Put the material below into a JSON list of strings, one string per line and no blank lines, starting with the line containing "Screen dimensions: 634x342" and continuing through the line containing "[x=166, y=113]".

DATA ROWS:
# # # # #

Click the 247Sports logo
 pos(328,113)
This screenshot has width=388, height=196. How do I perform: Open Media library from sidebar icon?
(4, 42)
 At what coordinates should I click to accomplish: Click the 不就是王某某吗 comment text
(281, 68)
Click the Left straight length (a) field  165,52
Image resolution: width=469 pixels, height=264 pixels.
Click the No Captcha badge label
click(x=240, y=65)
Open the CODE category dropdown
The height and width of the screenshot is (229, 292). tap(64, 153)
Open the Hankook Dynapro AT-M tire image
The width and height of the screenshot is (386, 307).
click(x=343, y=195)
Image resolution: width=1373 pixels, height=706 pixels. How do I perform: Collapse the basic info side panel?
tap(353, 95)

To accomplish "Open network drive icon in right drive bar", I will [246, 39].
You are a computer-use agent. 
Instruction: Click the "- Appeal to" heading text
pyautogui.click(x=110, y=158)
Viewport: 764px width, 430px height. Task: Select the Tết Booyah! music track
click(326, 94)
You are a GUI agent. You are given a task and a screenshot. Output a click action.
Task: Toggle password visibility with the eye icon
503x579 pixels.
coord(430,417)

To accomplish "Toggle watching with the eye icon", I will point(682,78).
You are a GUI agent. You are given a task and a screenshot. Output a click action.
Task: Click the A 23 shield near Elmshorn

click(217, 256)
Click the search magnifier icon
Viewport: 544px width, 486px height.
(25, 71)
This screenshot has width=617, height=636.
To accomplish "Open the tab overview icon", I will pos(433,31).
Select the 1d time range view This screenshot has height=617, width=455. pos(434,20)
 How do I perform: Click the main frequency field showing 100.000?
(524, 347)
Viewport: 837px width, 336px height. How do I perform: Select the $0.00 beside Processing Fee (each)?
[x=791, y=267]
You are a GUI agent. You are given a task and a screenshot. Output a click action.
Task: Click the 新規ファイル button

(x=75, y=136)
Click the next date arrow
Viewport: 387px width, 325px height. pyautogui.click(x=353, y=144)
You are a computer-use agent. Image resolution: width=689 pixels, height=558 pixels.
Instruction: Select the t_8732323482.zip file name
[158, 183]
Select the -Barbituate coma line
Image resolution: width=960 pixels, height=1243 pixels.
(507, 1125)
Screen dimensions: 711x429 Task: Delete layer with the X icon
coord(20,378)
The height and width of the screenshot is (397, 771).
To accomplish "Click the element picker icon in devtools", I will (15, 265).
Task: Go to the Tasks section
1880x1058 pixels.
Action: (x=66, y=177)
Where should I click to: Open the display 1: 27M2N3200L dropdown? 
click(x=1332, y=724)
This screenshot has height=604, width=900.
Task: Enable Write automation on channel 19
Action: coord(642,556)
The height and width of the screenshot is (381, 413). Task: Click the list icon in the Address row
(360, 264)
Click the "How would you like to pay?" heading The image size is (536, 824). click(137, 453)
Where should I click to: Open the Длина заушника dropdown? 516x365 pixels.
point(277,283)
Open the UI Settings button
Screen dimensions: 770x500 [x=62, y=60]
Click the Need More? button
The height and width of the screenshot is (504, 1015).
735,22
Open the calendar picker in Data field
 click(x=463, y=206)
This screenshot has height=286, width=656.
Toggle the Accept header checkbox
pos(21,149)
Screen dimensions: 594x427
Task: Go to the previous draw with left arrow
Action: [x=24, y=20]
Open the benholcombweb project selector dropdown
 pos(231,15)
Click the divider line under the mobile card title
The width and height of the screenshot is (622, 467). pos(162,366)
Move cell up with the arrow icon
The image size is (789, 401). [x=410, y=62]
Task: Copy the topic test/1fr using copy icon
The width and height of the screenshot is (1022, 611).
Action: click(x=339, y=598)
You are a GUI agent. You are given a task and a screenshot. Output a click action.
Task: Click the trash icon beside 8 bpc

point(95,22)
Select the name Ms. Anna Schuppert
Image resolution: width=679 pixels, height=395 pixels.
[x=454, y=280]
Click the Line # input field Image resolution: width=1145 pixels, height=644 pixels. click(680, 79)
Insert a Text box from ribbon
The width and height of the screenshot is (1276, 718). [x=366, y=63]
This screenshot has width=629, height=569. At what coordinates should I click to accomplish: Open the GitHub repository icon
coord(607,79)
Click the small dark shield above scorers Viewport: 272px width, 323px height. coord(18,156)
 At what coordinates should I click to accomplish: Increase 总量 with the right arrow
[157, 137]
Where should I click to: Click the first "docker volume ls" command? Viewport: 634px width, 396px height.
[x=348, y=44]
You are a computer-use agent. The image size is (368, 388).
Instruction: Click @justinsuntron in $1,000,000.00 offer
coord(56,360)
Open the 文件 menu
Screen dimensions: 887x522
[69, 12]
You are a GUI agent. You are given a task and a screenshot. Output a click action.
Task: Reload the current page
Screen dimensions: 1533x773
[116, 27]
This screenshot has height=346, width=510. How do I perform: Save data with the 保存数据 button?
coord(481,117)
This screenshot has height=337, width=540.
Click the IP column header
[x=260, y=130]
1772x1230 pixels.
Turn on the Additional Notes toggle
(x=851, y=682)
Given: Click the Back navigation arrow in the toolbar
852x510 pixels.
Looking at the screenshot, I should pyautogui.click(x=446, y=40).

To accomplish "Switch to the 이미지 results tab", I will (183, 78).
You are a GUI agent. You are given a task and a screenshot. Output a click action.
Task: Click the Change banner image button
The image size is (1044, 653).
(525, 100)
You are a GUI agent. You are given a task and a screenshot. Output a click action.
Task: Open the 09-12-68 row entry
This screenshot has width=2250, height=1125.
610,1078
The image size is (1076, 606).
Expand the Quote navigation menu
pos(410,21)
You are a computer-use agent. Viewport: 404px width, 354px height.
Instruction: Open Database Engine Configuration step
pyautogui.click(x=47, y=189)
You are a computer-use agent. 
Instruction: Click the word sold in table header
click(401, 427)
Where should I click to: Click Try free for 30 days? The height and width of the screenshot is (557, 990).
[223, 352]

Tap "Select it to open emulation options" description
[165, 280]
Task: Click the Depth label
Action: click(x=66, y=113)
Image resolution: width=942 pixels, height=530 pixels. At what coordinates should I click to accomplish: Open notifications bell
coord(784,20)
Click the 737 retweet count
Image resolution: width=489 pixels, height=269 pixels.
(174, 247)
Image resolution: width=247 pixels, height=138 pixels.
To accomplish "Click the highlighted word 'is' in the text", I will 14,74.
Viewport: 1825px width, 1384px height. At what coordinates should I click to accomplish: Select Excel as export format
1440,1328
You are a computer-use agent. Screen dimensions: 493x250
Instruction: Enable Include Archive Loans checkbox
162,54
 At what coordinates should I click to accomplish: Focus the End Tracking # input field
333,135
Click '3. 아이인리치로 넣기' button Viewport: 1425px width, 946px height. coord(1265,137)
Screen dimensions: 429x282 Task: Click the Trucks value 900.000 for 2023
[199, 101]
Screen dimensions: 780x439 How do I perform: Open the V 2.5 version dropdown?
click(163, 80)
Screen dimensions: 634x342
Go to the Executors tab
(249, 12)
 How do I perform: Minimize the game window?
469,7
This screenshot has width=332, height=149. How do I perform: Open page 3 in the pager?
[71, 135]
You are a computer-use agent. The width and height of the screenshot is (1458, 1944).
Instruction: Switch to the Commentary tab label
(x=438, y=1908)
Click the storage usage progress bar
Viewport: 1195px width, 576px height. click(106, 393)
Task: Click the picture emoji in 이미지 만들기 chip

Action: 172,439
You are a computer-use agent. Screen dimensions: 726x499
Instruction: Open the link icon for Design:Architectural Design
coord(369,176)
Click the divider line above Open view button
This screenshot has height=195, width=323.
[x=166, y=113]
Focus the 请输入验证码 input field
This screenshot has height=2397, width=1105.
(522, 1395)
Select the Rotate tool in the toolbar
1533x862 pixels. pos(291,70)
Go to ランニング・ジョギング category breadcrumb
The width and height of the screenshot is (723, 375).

# # # # #

PROBLEM SOLUTION:
[
  "Screen dimensions: 634x342",
  "Go to the Executors tab",
  "(249, 12)",
  " How do I perform: Minimize the game window?",
  "469,7",
  "This screenshot has width=332, height=149. How do I perform: Open page 3 in the pager?",
  "[71, 135]",
  "You are a computer-use agent. The width and height of the screenshot is (1458, 1944).",
  "Instruction: Switch to the Commentary tab label",
  "(x=438, y=1908)",
  "Click the storage usage progress bar",
  "Viewport: 1195px width, 576px height. click(106, 393)",
  "Task: Click the picture emoji in 이미지 만들기 chip",
  "Action: 172,439",
  "You are a computer-use agent. Screen dimensions: 726x499",
  "Instruction: Open the link icon for Design:Architectural Design",
  "coord(369,176)",
  "Click the divider line above Open view button",
  "This screenshot has height=195, width=323.",
  "[x=166, y=113]"
]